Donald Kohn, a member of the Bank of England’s Financial Policy Committee, said the memory of the debt crisis may spur regulators to keep pushing new rules even when the banking system has recovered.
“Much has been written and analyzed about the challenges of conducting macroprudential policy in good times -- taking away the prudential punch bowl as the party gets going,” Kohn said in a speech in Washington today. “It won’t be easy, but in my view the widespread awareness of these problems along with the memory of the very tough times we are now experiencing because of past credit excesses will make it reasonably likely that the authorities will do the right thing.”
The U.K.’s FPC was set up by the government to take over banking regulation and ensure the stability of the financial system. The committee, which met on Nov. 23, said this week that risks from the euro-area debt crisis have increased and urged banks to enhance efforts to bolster their defenses.
“When we met a week ago, we recognized that the threat from the problems in the euro area had intensified and, as a consequence, so had the need for an ample capital cushion,” said Kohn, a former Federal Reserve vice chairman. He was speaking at a conference sponsored by the U.S. Financial Stability Oversight Council and the Treasury’s Office of Financial Research.
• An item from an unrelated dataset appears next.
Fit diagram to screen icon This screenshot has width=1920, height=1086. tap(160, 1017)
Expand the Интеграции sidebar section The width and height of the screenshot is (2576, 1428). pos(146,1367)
Echoing the FPC recommendations published this week, he also said it is “critically important” that banks not try to bolster their strength by reducing the availability of credit to U.K. companies or households, even in periods of stress.
On the panel’s recommendation that banks disclose leverage ratios to investors by the start of 2013, two years earlier than Basel rules originally required, Kohn said that additional information “will help counterparties evaluate risk, bolster market discipline, and provide greater incentive for U.K. banks to raise capital and constrain leverage.”
Kohn served as a top aide to former Fed Chairman Alan Greenspan from 1987 to 2002, when he was director of the Division of Monetary Affairs and later an adviser to the Board for Monetary Policy. Prior to these assignments, Kohn had worked at the Fed in a variety of staff positions since 1975.